Recently the P. falciparum phosphatidylinositol-3-kinase (PfPI3K) has been proposed as a direct target of ARTs [57]. PfPI3K phosphorylates phosphatidylinositol (PI) to produce phosphatidylinositol 3-phosphate (PI3P) in ring stage parasites [58]. These authors showed that DHA quickly and reversibly alters the subcellular distribution of a PI3P-binding FYVE-domain reporter, consistent with DHA inhibiting the production of PI3P. Treatment of P. falciparum with a known PfPI3K inhibitor, wortmannin, inhibits delivery of hemoglobin to the digestive vacuole [58], providing evidence that this kinase plays a role in regulating hemoglobin endocytosis. ART treatment produces a similar inhibitory effect on endocytosis [27, 59]. The reported data implicate PI3P in the mode of action of ART and suggest a role for PfPI3K in the ring stage of infection, although there are likely to be other critical targets (including heme, lipids and an array of proteins, see above), particularly in the trophozoite stage. A recent review provides a more detailed discussion of possible roles for PI3P/PI3K in ART resistance [60]. Interestingly, a recent study with ART-pressured, resistant rodent parasites also implicates an important role for altered hemoglobin endocytosis in ART resistance [61].

In addition to protein damage, it is also important to note that ART-alkylated reactive heme species might constitute a major cause of parasite death [2]. Interestingly, substantially lower levels of heme-ART adducts were observed in an ART-resistant P. yoelii rodent parasite line that had been selected by continuous ART pressure for more than five years in recipient mice [62]. Removal of drug pressure led this line to lose its resistance phenotype and heme-ART adducts were once again observed to similar degrees as with the parental drug-sensitive line. These data reinforce the importance of heme in ART action and the possibility that alterations in heme production represent one route towards reduced parasite susceptibility.

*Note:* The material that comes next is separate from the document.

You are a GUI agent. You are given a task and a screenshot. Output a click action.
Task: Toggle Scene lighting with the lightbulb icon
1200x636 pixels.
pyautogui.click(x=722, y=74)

ART Resistance is Conferred Primarily by Mutations in the K13-Propeller Protein

Decreased sensitivity to ARTs, manifesting clinically as slower rates of parasite clearance, is now documented in multiple Southeast Asian countries [63, 64]. In vitro studies show that parasites isolated from patients with either fast- or slow-clearing infections exhibit similar sensitivity to DHA in standard growth inhibition assays (i.e., where drug pressure is maintained throughout one or more generations of intra-erythrocytic parasite development) [65, 66]. By contrast, the response of parasites in a ring-stage survival assay (RSA_0–3hr) generally correlates well with parasite clearance times [67, 68]. The RSA_0–3hr assay exposes parasites to ARTs for a 6 hr pulses starting at 0–3 hr post-invasion and then monitors viability in the next cycle. This mimics the short half-lives of ARTs and targets the stage (very early rings) that shows reduced sensitivity in resistant strains [67]. Additional methods to monitor parasite clearance are discussed in Box 2.

Initial investigations into the genetic basis of ART resistance included genome-wide studies performed using parasites isolated from regions with cases of delayed parasite clearance [69–71]. These studies identified regions on chromosome 13 that were associated with increased parasite clearance half-lives and that displayed genetic evidence of recent positive selection. One remarkable observation was the discovery of several distinct but apparently sympatric (geographically co-existing) parasite sub-populations that displayed exceptionally high levels of genetic differentiation, circulating in the drug resistance epicenter of western Cambodia. Three of these sub-populations (KH2–4) were associated with increased clearance times and displayed genetically distinct clonal structures with high levels of haplotype homozygosity, indicative of founder effects and recent sub-population expansions [71].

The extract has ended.